» **Records supplied**:
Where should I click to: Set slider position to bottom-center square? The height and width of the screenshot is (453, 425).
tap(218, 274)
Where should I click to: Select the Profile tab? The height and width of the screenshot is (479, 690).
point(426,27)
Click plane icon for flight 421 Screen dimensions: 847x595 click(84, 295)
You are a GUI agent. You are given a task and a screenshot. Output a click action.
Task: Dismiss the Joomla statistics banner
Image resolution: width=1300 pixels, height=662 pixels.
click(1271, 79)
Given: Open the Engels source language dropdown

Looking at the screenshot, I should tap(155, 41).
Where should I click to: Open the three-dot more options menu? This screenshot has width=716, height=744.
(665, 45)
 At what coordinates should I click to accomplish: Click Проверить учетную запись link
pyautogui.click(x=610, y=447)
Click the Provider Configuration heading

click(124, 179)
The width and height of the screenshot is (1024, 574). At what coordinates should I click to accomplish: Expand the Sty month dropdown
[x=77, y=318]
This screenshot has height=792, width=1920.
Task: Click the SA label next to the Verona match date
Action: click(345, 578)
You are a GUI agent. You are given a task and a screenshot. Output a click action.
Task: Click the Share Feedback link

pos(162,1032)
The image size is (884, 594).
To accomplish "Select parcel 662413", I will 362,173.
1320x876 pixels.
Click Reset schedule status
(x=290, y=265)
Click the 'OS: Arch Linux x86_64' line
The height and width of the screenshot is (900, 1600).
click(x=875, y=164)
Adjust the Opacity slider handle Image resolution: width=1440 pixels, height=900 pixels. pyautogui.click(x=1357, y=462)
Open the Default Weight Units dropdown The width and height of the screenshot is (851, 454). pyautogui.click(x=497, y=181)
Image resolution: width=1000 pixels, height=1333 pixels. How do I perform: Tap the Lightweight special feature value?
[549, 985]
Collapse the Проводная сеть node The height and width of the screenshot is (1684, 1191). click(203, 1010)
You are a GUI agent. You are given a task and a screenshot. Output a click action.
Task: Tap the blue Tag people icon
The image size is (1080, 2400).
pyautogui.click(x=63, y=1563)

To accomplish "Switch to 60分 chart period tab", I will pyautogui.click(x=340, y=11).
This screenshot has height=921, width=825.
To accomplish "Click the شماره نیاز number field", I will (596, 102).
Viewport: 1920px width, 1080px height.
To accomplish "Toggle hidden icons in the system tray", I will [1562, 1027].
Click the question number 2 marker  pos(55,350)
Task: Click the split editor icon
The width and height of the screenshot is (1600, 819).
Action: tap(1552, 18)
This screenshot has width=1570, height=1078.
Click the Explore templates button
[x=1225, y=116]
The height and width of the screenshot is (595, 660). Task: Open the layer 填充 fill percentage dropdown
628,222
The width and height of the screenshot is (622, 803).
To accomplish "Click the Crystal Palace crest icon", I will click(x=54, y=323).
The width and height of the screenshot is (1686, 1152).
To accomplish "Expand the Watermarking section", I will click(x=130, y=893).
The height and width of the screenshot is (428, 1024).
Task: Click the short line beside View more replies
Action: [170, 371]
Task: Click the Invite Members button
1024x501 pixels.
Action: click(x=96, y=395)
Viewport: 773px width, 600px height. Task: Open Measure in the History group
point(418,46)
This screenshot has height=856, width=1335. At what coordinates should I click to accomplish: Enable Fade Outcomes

» **Stated goal**: Copy every entry above word for word, keeping each line and its punctuation unchanged.

» **Written solution**:
Where should I click to: Set slider position to bottom-center square? The height and width of the screenshot is (453, 425).
tap(218, 274)
Where should I click to: Select the Profile tab? The height and width of the screenshot is (479, 690).
point(426,27)
Click plane icon for flight 421 Screen dimensions: 847x595 click(84, 295)
You are a GUI agent. You are given a task and a screenshot. Output a click action.
Task: Dismiss the Joomla statistics banner
Image resolution: width=1300 pixels, height=662 pixels.
click(1271, 79)
Given: Open the Engels source language dropdown

Looking at the screenshot, I should tap(155, 41).
Where should I click to: Open the three-dot more options menu? This screenshot has width=716, height=744.
(665, 45)
 At what coordinates should I click to accomplish: Click Проверить учетную запись link
pyautogui.click(x=610, y=447)
Click the Provider Configuration heading

click(124, 179)
The width and height of the screenshot is (1024, 574). At what coordinates should I click to accomplish: Expand the Sty month dropdown
[x=77, y=318]
This screenshot has height=792, width=1920.
Task: Click the SA label next to the Verona match date
Action: click(345, 578)
You are a GUI agent. You are given a task and a screenshot. Output a click action.
Task: Click the Share Feedback link

pos(162,1032)
The image size is (884, 594).
To accomplish "Select parcel 662413", I will 362,173.
1320x876 pixels.
Click Reset schedule status
(x=290, y=265)
Click the 'OS: Arch Linux x86_64' line
The height and width of the screenshot is (900, 1600).
click(x=875, y=164)
Adjust the Opacity slider handle Image resolution: width=1440 pixels, height=900 pixels. pyautogui.click(x=1357, y=462)
Open the Default Weight Units dropdown The width and height of the screenshot is (851, 454). pyautogui.click(x=497, y=181)
Image resolution: width=1000 pixels, height=1333 pixels. How do I perform: Tap the Lightweight special feature value?
[549, 985]
Collapse the Проводная сеть node The height and width of the screenshot is (1684, 1191). click(203, 1010)
You are a GUI agent. You are given a task and a screenshot. Output a click action.
Task: Tap the blue Tag people icon
The image size is (1080, 2400).
pyautogui.click(x=63, y=1563)

To accomplish "Switch to 60分 chart period tab", I will pyautogui.click(x=340, y=11).
This screenshot has height=921, width=825.
To accomplish "Click the شماره نیاز number field", I will (596, 102).
Viewport: 1920px width, 1080px height.
To accomplish "Toggle hidden icons in the system tray", I will [1562, 1027].
Click the question number 2 marker  pos(55,350)
Task: Click the split editor icon
The width and height of the screenshot is (1600, 819).
Action: tap(1552, 18)
This screenshot has width=1570, height=1078.
Click the Explore templates button
[x=1225, y=116]
The height and width of the screenshot is (595, 660). Task: Open the layer 填充 fill percentage dropdown
628,222
The width and height of the screenshot is (622, 803).
To accomplish "Click the Crystal Palace crest icon", I will click(x=54, y=323).
The width and height of the screenshot is (1686, 1152).
To accomplish "Expand the Watermarking section", I will click(x=130, y=893).
The height and width of the screenshot is (428, 1024).
Task: Click the short line beside View more replies
Action: [170, 371]
Task: Click the Invite Members button
1024x501 pixels.
Action: click(x=96, y=395)
Viewport: 773px width, 600px height. Task: Open Measure in the History group
point(418,46)
This screenshot has height=856, width=1335. At what coordinates should I click to accomplish: Enable Fade Outcomes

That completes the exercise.